In the past 12 months, the stablecoin market has seen unprecedented attention and activity. The number of stablecoin projects has grown substantially, with at least 41 distinct initiatives in development. Many of these new projects have received significant funding; for example, the venture capital firm Andreessen Horowitz recently announced that it had raised $300 million to invest exclusively in “crypto assets and equity” related to blockchain technology. The belief that there is demand for a token whose value is predictable stems from several factors. First, we are seeing an increase in adoption of digital currencies among retail and institutional investors alike. Second, current cryptocurrencies lack stability because their markets are subject to frequent speculation and manipulation; as a result, many investors who want to use them for everyday transactions or store value are cautious about buying them directly. And finally, we see growing interest among third parties who want to offer services such as payments or savings on top of blockchains like Ethereum without worrying about price fluctuations that would render their services unprofitable or cost much more than they budgeted.

How did we get here?

The birth of stablecoins as we know them can be traced back to the launch of the first cryptocurrency, Bitcoin, in 2009. From the outset, Bitcoin’s value was highly volatile, making it less suitable as a currency than as a speculative investment. In the years following Bitcoin’s creation, dozens of other cryptocurrencies, known as altcoins, were launched. Most of these were developed as improvements over Bitcoin, with a focus on addressing issues such as efficiency and scalability. The first stablecoin was introduced in 2014, when the startup Basis launched a token whose value was mechanically pegged to the U.S. dollar. The project failed less than two years later after struggling to build a reliable system that was adequately guarded against manipulation.

What happened with Terra?

Given this history, perhaps it’s not surprising that the most recent stablecoin to make headlines has also been the most controversial. Terra, whose value is pegged to the U.S. dollar, is one of the newer projects in the stablecoin space, having launched in October 2018. Terra’s design differs from previous stablecoins in a number of ways. First, it’s managed as a decentralized autonomous organization (DAO). Second, it doesn’t hold any assets against its liabilities — as is the case with most other stablecoins — but instead uses a collateral-free system known as the collateralized debt position (CDP).

Lessons from Terra’s fall

Many of the problems Terra experienced can be traced back to a combination of its complex design and the inexperience of its team. Terra’s CDP-based system requires a large amount of collateral to function, but the mechanism for setting this value doesn’t appear to have been adequately tested, as demonstrated by the dramatic drop in its price on March 26th, 2019. This event triggered the liquidation of CDPs, causing Terra’s price to fall by almost half.
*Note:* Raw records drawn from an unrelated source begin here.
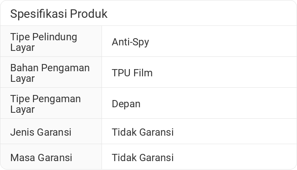Select the Masa Garansi label

point(41,158)
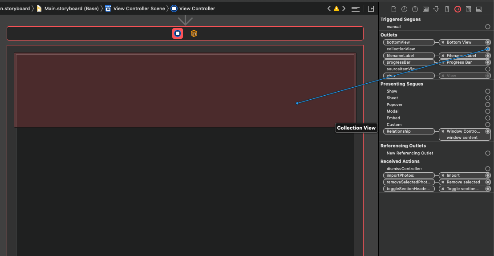Viewport: 494px width, 256px height.
Task: Switch to the Size inspector
Action: click(x=447, y=9)
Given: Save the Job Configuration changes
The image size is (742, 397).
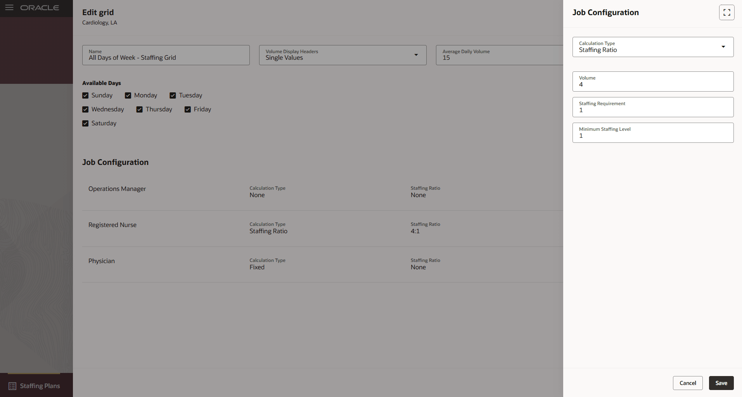Looking at the screenshot, I should pos(721,383).
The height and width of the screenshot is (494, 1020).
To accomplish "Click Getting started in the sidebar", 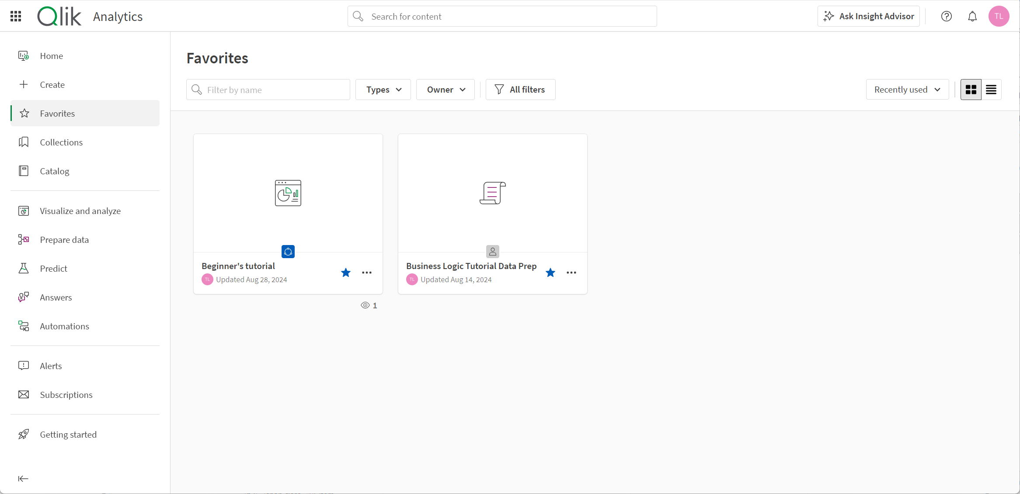I will point(68,434).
Furthermore, the Terra team failed to take corrective actions that would have allowed it to continue operating normally. Most importantly, the team didn’t address the root cause of the price drop — that CDPs were forced to offer collateral at a rate that was too high. Instead, it increased supply to regain its original price and reopened trading for only a brief period before closing it again. Given these mistakes, it’s not surprising that investors reacted negatively to the news.

Future of Stablecoins

The collapse of Terra shows that stablecoins are still in an experimental phase, and that the more ambitious projects will face real challenges. Moreover, it underscores the importance of imposing transparency and accountability measures on the industry to ensure that the problems of the past are not repeated. Fortunately, we are already seeing signs of increased attention to these issues. The Financial Stability Board, a global body that monitors and makes recommendations about the stability of the financial system, recently published a report on cryptocurrencies, concluding that they “pose no immediate danger to global financial stability.” There is also growing awareness in the blockchain community that stablecoins should be subject to the same oversight as other financial instruments.

Conclusion

As we’ve seen, stablecoins are still in their early days, and there is still significant risk of failure. That said, there is also tremendous potential for this technology to make a positive impact on the industry. Stablecoins have the potential to encourage adoption of cryptocurrencies by providing a bridge between the traditional financial system and the new blockchain-based economy.